Artist Sherry Lynn Jollymore was close with Tappen, and had wanted to put this show together for the past two years. "We were good friends," Jollymore says. "It kind of just needs to be shown. I don't want to be heavy on nostalgia but I think it's important because his talent never really got recognized. When Scott passed away I was living in California, so I didn't really get to mourn with the community---not like this is a memorial but his art was at his wake and I didn't get to see it, and it's so nice to see the work in all one place."
The pairing of the show with Halifax Pop Explosion was an easy choice. "It's such a no-brainer, I mean, he did all branding for Halifax On Music," says Jollymore, referencing an earlier incarnation of Pop Explosion. On the heels of Yorodeo's poster show at Parentheses Gallery, it was another happy coincidence. The musical component wraps up tonight, another nod to the present and the past with established musicians playing free all ages shows in the gallery with newer artists. Tonight features Mark Grundy and Al Tuck at 5pm.
"I feel like it's a continuum, all of it contributes to scene tomorrow," says Jollymore, discussing the past and present of poster art and alternative music in our city. "I see it like building blocks---the foundation is strong and you hope that people understand that there have been people before you doing the same thing. I don't mean any disrespect but it's like standing on shoulders--- you have to pay respect to your elders who did it like you, always with nothing.
"He was working before computers. He would break it down into layers knowing that they were going on photocopiers, he was totally working with that, not against it. I found it heartwarming and admirable; he thought, 'What tools do I have? What's affordable?' He would know what couldn't be reproduced for the---often broke---band."
The show features sketches, around 50 posters, some originals and three Coast covers. There was a lot of "weird small-worldness," says Jollymore. Eleanor King of Anna Leonowens Gallery knew Jollymore was working on the project and called her about a cache of posters that had been collected for the Snapped Crackling Pop exhibit in 1997, but had never been retrieved from the gallery. "No one ever picked it up from Anna Leonowens. I ended up getting all of his posters from that, about 15.

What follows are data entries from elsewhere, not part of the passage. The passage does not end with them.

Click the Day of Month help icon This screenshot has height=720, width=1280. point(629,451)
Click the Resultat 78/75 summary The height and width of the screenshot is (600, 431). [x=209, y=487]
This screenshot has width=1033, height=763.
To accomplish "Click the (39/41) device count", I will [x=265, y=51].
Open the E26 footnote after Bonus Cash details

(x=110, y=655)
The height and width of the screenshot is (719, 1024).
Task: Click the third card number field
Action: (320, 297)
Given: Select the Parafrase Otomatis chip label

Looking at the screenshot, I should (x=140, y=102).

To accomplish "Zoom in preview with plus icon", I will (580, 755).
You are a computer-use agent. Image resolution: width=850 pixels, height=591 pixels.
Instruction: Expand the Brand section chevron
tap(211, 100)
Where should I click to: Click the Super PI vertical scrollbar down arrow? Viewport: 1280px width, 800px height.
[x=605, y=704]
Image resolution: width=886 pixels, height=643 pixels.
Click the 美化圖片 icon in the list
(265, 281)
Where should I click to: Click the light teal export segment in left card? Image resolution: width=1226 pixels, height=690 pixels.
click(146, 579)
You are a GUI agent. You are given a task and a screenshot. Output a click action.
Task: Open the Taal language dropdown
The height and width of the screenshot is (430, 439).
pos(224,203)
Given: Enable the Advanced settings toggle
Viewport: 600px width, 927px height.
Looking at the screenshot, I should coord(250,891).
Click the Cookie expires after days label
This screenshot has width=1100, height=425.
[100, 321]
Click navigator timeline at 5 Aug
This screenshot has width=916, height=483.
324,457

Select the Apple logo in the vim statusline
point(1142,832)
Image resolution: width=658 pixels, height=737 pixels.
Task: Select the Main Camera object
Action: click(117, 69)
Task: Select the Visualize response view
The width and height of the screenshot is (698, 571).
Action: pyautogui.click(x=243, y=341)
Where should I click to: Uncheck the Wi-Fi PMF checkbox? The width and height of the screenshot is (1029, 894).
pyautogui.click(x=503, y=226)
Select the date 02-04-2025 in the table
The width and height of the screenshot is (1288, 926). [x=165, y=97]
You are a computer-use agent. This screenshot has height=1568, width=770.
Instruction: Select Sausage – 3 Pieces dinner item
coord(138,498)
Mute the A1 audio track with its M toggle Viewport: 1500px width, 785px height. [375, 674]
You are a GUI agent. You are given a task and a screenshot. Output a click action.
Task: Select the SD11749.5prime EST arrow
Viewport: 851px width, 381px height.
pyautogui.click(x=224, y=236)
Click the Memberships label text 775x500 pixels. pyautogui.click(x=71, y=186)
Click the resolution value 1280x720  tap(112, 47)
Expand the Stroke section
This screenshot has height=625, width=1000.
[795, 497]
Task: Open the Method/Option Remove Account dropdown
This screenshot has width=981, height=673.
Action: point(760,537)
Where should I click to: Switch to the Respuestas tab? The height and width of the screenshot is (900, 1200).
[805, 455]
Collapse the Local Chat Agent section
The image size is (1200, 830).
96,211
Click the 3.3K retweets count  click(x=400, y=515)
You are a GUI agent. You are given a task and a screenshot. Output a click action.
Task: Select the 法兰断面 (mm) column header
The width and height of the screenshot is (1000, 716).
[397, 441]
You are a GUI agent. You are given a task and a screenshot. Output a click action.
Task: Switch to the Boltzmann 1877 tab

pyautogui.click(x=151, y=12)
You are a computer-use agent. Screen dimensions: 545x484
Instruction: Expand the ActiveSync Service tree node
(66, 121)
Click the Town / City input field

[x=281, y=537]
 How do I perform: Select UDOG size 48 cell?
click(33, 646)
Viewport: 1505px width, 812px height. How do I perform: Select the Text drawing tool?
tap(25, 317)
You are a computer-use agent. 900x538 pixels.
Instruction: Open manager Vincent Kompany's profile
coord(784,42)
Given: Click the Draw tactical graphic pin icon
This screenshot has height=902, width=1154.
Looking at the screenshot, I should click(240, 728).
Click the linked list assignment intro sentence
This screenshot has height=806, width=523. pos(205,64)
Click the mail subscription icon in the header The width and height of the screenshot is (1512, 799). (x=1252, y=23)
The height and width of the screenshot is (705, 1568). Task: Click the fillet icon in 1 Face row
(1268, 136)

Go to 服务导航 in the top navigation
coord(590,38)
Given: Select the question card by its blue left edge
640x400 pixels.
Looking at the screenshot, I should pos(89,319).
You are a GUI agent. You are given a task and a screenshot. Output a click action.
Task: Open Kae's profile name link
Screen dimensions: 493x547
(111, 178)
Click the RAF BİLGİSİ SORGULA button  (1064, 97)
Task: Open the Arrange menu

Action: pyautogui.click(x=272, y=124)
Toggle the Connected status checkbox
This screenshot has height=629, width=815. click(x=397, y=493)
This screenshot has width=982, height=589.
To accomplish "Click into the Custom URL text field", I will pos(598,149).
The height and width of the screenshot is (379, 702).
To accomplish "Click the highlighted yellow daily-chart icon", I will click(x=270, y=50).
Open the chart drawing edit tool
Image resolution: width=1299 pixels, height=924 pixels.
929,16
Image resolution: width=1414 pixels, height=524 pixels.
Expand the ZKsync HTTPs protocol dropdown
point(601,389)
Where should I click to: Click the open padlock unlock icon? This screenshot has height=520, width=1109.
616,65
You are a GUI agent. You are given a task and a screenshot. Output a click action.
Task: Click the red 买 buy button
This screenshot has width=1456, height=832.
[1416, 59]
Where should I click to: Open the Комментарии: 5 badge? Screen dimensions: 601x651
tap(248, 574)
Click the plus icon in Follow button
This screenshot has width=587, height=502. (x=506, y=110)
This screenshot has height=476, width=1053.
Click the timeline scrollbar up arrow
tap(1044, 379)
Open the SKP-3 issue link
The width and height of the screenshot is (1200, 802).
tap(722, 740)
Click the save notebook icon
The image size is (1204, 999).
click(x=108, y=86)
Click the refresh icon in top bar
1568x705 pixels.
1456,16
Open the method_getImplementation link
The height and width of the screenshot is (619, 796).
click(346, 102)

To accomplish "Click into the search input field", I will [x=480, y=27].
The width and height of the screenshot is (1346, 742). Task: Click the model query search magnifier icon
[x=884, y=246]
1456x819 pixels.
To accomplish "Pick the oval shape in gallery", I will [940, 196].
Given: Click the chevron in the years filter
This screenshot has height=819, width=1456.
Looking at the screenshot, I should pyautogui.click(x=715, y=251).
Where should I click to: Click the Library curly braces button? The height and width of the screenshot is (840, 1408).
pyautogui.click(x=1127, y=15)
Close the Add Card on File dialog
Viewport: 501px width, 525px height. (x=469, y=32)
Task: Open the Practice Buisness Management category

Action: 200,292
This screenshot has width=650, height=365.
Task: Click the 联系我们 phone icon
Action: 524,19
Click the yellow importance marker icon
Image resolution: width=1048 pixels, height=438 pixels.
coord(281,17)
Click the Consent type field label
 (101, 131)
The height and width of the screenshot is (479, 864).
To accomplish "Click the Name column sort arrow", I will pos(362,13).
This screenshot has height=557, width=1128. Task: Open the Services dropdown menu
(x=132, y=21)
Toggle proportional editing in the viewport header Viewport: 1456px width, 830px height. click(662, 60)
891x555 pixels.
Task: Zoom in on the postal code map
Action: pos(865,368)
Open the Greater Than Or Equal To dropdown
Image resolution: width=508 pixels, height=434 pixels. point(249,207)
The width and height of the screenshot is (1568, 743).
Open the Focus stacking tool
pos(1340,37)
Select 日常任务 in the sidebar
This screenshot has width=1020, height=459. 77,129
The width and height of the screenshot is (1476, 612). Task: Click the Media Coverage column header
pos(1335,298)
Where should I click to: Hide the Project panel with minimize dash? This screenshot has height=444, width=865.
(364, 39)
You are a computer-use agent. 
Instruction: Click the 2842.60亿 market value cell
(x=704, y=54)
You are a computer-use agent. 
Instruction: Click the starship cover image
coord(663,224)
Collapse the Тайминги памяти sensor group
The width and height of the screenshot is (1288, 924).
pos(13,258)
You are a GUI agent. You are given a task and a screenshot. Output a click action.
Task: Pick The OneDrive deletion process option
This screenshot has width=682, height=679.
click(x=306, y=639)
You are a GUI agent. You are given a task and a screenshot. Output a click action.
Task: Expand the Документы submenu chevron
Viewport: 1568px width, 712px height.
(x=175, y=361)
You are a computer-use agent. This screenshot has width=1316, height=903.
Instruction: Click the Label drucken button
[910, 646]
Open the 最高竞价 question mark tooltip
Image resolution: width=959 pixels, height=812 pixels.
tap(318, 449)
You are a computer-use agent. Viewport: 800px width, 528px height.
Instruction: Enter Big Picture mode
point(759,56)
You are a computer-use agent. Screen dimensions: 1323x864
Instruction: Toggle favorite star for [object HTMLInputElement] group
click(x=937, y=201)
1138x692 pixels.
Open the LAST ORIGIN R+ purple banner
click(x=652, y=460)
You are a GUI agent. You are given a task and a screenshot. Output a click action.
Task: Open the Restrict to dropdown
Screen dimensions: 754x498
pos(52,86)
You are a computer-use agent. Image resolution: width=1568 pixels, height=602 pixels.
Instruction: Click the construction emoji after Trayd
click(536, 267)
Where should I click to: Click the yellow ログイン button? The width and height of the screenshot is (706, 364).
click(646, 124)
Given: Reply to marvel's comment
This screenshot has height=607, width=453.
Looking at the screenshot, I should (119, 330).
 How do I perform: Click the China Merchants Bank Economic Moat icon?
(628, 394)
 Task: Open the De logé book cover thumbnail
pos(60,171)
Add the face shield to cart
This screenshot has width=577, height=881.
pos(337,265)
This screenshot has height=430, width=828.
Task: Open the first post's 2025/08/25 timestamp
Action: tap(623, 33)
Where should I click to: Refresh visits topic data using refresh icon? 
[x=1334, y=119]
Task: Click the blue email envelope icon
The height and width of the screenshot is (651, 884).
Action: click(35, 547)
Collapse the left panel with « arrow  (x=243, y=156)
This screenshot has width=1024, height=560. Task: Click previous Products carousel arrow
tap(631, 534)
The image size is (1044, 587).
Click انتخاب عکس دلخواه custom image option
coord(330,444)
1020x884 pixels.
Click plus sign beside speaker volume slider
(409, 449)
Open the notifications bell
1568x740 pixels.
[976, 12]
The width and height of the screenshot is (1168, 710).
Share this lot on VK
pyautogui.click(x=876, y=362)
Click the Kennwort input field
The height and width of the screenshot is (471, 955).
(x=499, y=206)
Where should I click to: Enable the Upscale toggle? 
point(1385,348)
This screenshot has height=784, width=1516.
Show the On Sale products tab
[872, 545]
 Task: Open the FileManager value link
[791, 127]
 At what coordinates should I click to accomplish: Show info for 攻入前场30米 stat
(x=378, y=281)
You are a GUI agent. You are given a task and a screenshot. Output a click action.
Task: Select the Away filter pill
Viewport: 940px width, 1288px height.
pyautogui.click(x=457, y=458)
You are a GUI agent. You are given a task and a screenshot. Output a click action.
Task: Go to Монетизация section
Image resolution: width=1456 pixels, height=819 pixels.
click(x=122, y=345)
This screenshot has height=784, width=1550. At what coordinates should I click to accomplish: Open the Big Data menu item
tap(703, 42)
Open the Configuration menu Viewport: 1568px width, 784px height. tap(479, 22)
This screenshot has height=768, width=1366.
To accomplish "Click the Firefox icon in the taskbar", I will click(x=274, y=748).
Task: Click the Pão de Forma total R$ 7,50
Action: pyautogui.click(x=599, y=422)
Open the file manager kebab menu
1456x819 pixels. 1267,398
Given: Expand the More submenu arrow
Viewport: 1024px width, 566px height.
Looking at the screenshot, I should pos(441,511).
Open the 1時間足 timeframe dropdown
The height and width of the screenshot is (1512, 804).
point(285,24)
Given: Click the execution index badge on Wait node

"Aesthetically I feel like he really branded this town," says Jollymore. "I don't want that to sound dirty, and I don't want to be like 'Remember when?'---but when we were getting a lot of attention as a musical town he was there."
After the exhibit wraps up, a large format poster will hang in the Marquee as an attestation to where we came from as a music-loving city. Pro Skates' Zach Tovey selected and paid for the mounting of an old Chinstraps poster, from a show at Birdland. "Everything has very lovingly come together," says Jollymore. "There was no funding for this, it was all out of pocket. It's been all love, love, love."